The clinical course includes three phases:

  1. Acute Phase (1-2 weeks):
    • Fever: Persistent and unresponsive to antipyretics (>5 days).
    • Conjunctivitis: Bilateral, non-exudative.
    • Mucosal changes: Strawberry tongue, cracked red lips. Erythema of oral and pharyngeal mucosa 
    • Extremity changes: Erythema and swelling of hands/feet.
    • Polymorphous rash: Non-vesicular, widespread.
    • Cervical lymphadenopathy: Usually unilateral and >1.5 cm.
  2. Subacute Phase (2-6 weeks):
    • Desquamation of fingers and toes.
    • Development of coronary artery aneurysms.
    • Thrombocytosis.
  3. Convalescent Phase (6-8 weeks):
    • Symptoms resolve, but coronary artery complications may persist.

Diagnosis:

Clinical Criteria:

Diagnosis requires fever lasting >5 days and at least 4 of the 5 principal clinical features:

  1. Bilateral conjunctival injection.
  2. Oral mucosal changes.
  3. Peripheral extremity changes.
  4. Polymorphous rash.
  5. Cervical lymphadenopathy.

Incomplete Kawasaki: Does not meet 4 out of 5 criteria

Laboratory Findings:

  • Elevated ESR and CRP.
  • Leukocytosis with neutrophilia.
  • Thrombocytosis in the subacute phase.
  • Elevated liver enzymes and hypoalbuminemia.

Imaging:

  • Echocardiography: Essential for assessing coronary artery involvement.
  • CT coronary angiography: the most sensitive test for noninvasive diagnosis of coronary complications

Treatment:

  1. Intravenous Immunoglobulin (IVIG):
    • Reduces the risk of coronary artery aneurysms when given early (within 10 days of symptom onset).
  2. Aspirin:
    • High-dose aspirin is given during the acute phase for its anti-inflammatory effects.
    • Low-dose aspirin is continued to prevent thrombosis in the subacute and convalescent phases.
  3. Corticosteroids or Biologics:
    • Considered for IVIG-resistant cases.
  4. Supportive Care:
    • Adequate hydration and monitoring for complications.

Prognosis:

  • With prompt treatment, the prognosis is excellent, and most children recover fully.
  • Without treatment, up to 25% of children may develop coronary artery aneurysms, increasing the risk of myocardial infarction or sudden death.
  • Long-term cardiac follow-up is necessary for those with coronary artery involvement.

SUPERPoint:

Kawasaki disease is a systemic vasculitis affecting medium-sized arteries, primarily in children under 5, and is characterized by persistent fever, conjunctivitis, mucocutaneous changes, rash, and lymphadenopathy.

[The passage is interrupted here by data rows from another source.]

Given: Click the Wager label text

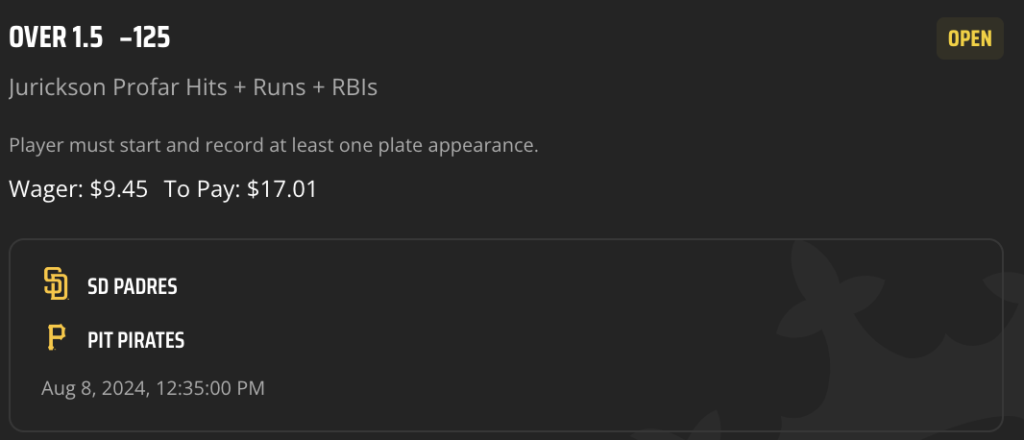Looking at the screenshot, I should tap(46, 189).
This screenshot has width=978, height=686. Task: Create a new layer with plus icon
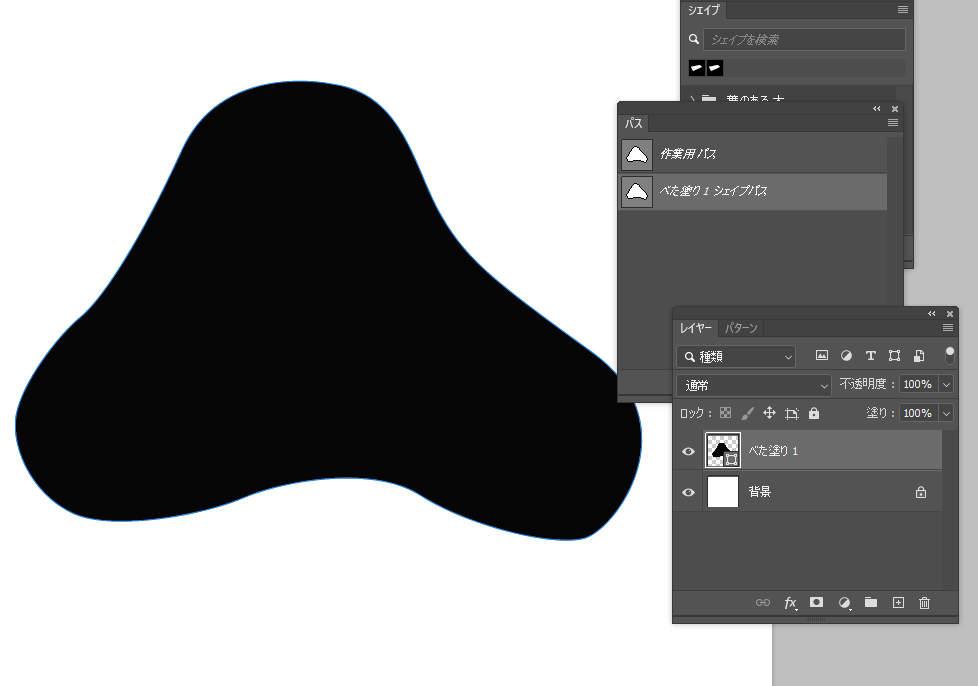tap(898, 603)
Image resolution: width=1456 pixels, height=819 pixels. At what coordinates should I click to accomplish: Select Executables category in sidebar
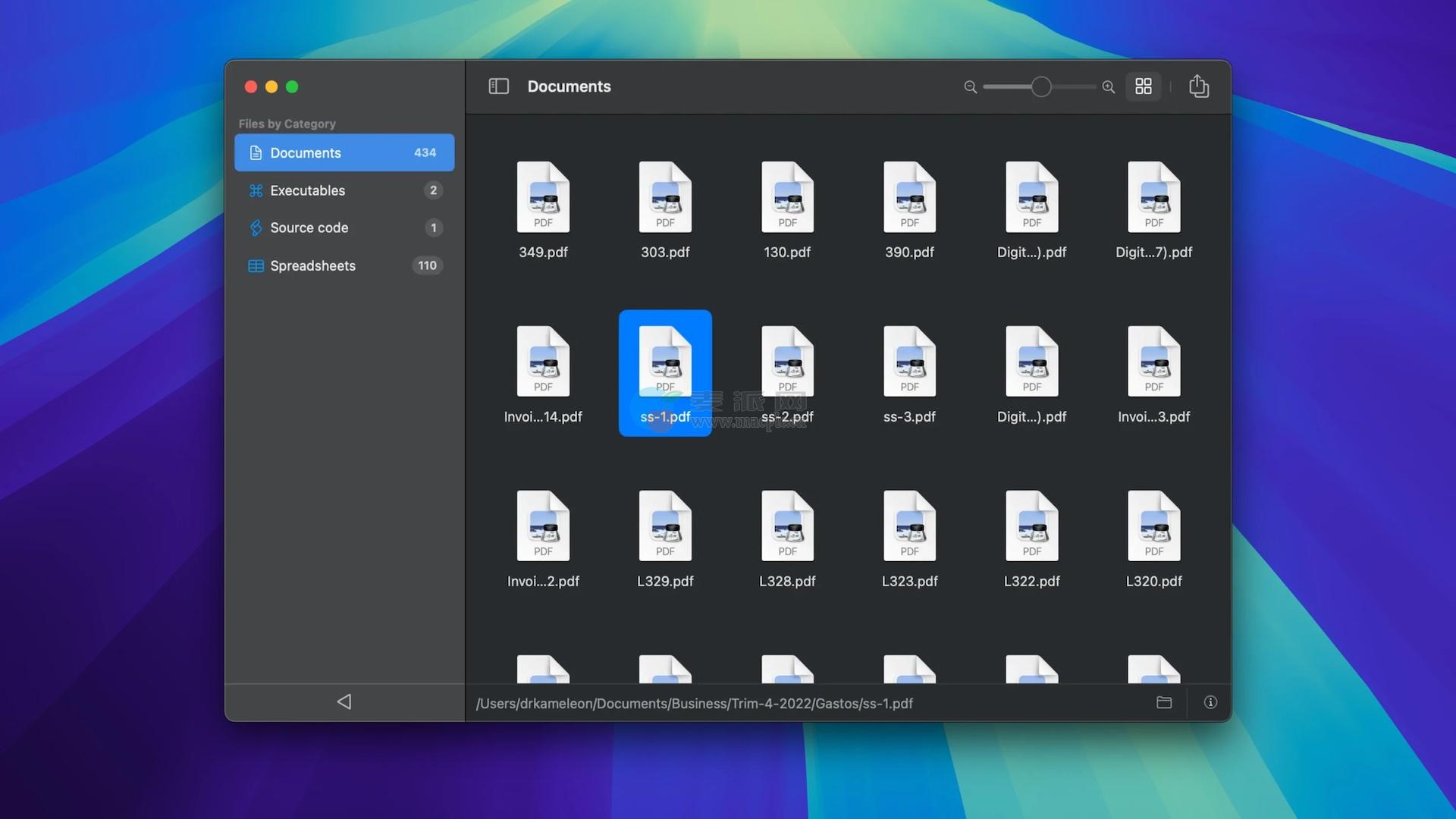307,190
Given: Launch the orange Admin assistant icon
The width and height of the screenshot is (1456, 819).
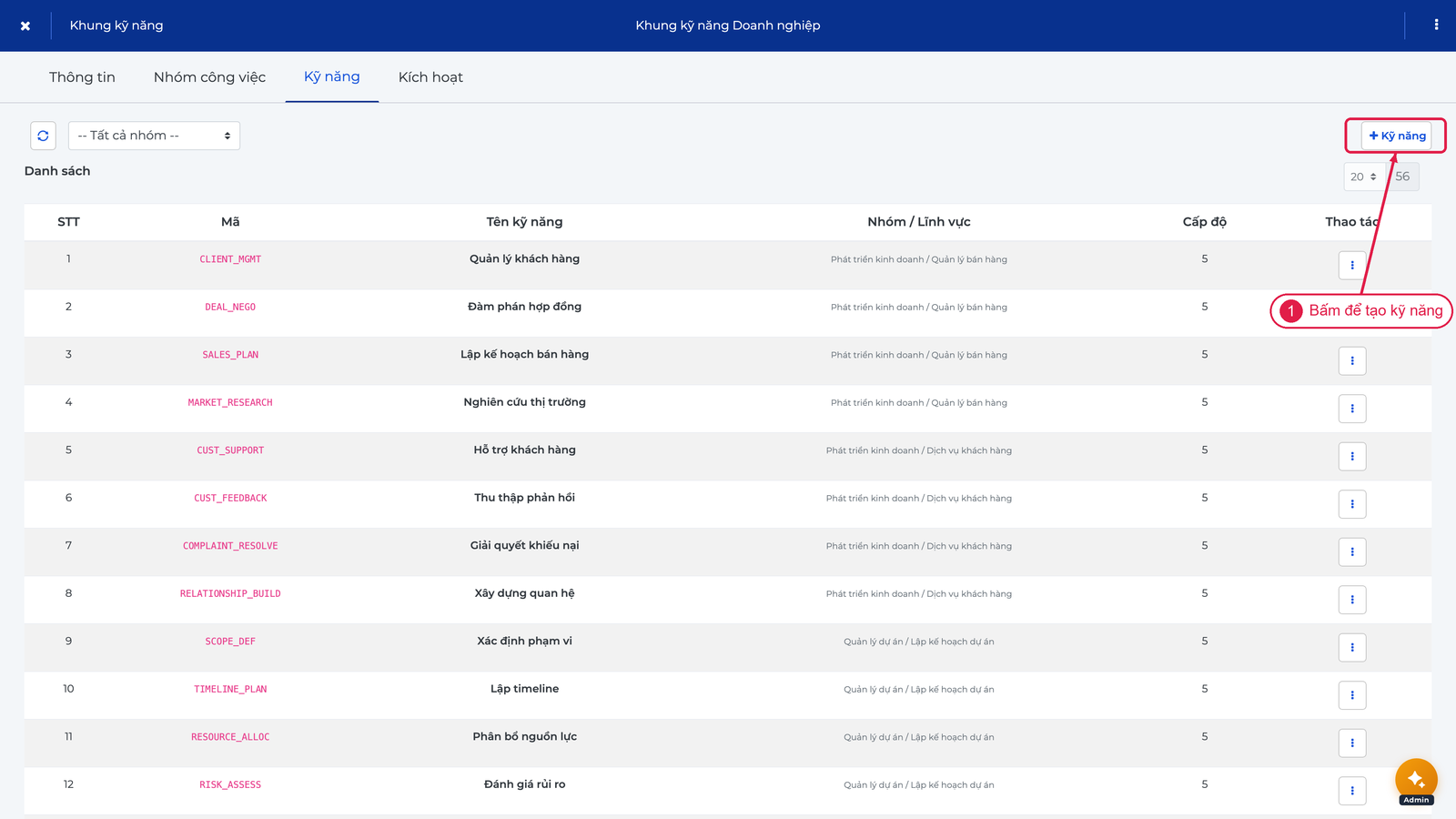Looking at the screenshot, I should [1416, 780].
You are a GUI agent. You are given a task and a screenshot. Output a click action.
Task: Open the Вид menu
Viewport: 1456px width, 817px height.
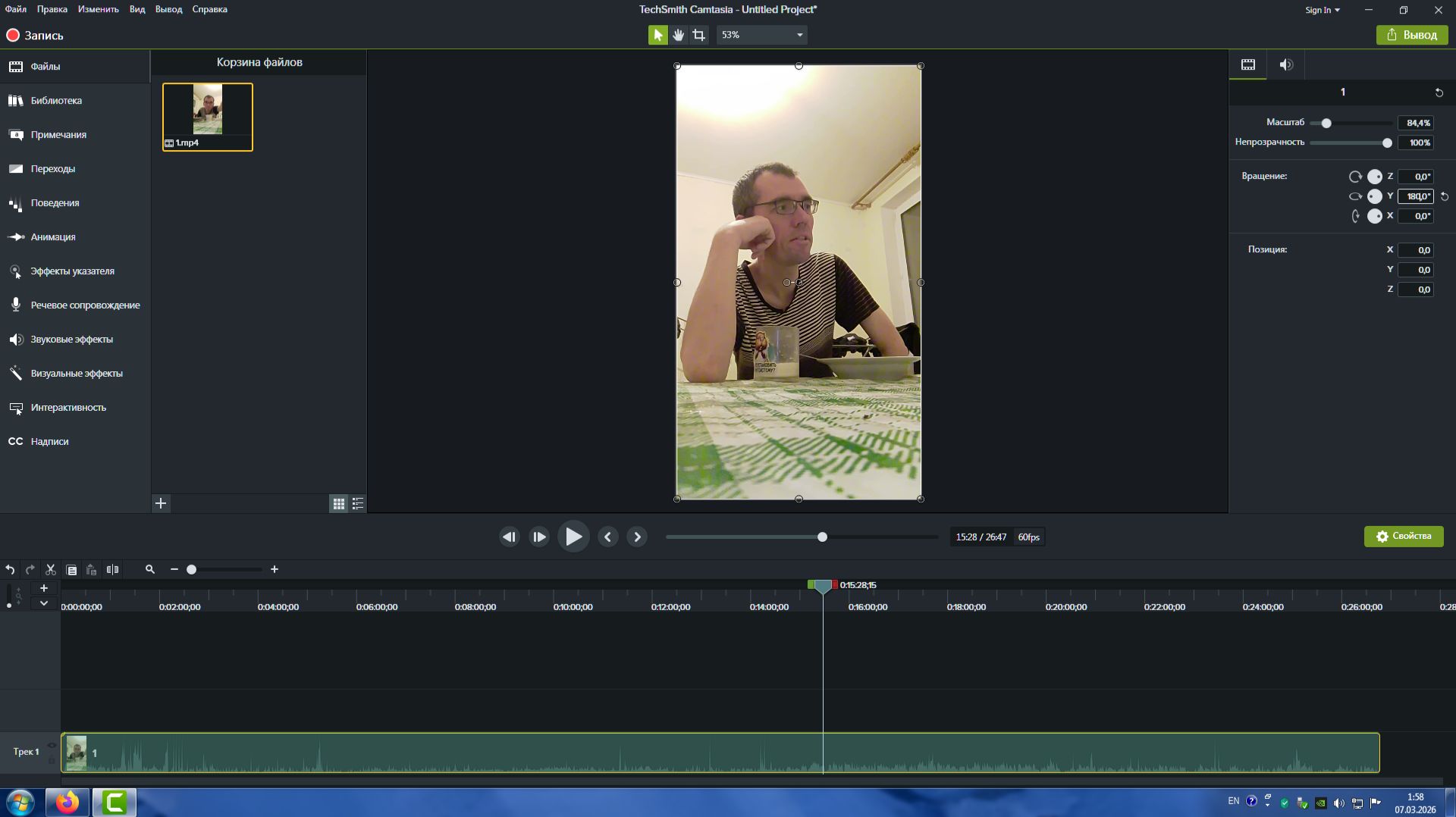[136, 9]
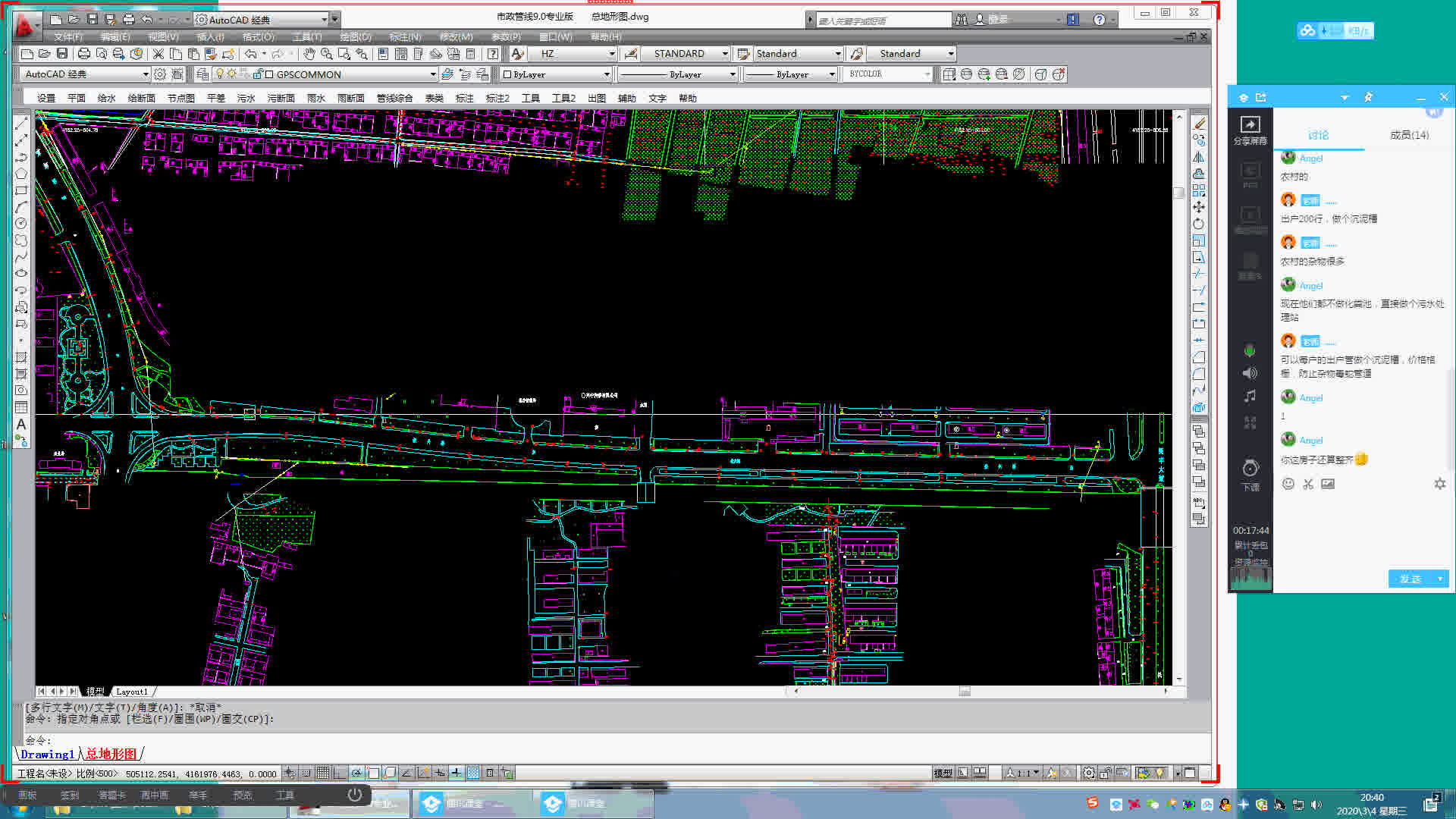Click the 发送 send button
Image resolution: width=1456 pixels, height=819 pixels.
tap(1410, 579)

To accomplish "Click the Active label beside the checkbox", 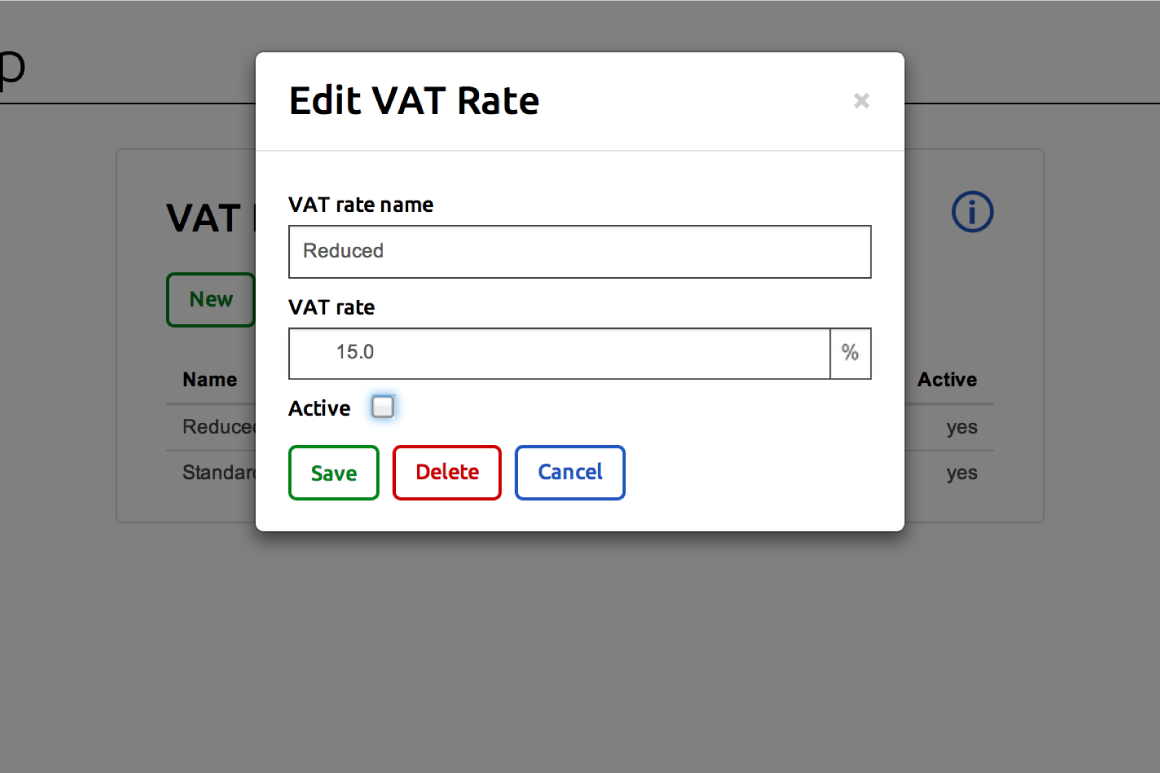I will (319, 408).
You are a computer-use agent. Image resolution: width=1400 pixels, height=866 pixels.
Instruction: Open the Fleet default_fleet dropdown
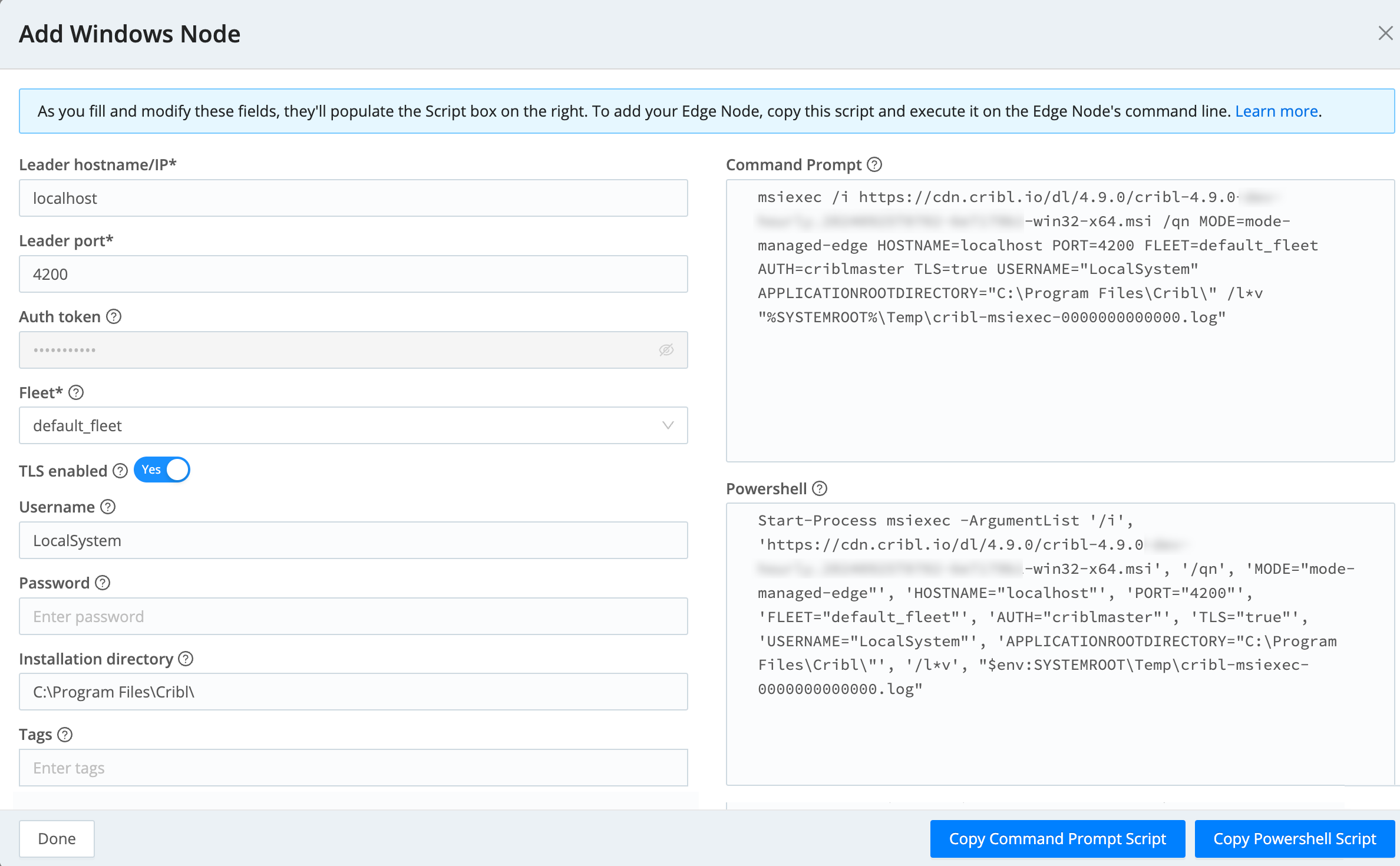[352, 425]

Prompt treatment with IVIG and aspirin significantly reduces the risk of coronary artery complications.

SUPERFormula:

Child < 5 years + Fever > 5 days + Conjunctivitis + Mucosal changes (e.g., strawberry tongue) + Polymorphous rash + Extremity changes + Cervical lymphadenopathy + Coronary artery aneurysm risk + Diagnosis via clinical criteria and echocardiography + Treatment with IVIG and aspirin = Kawasaki Disease.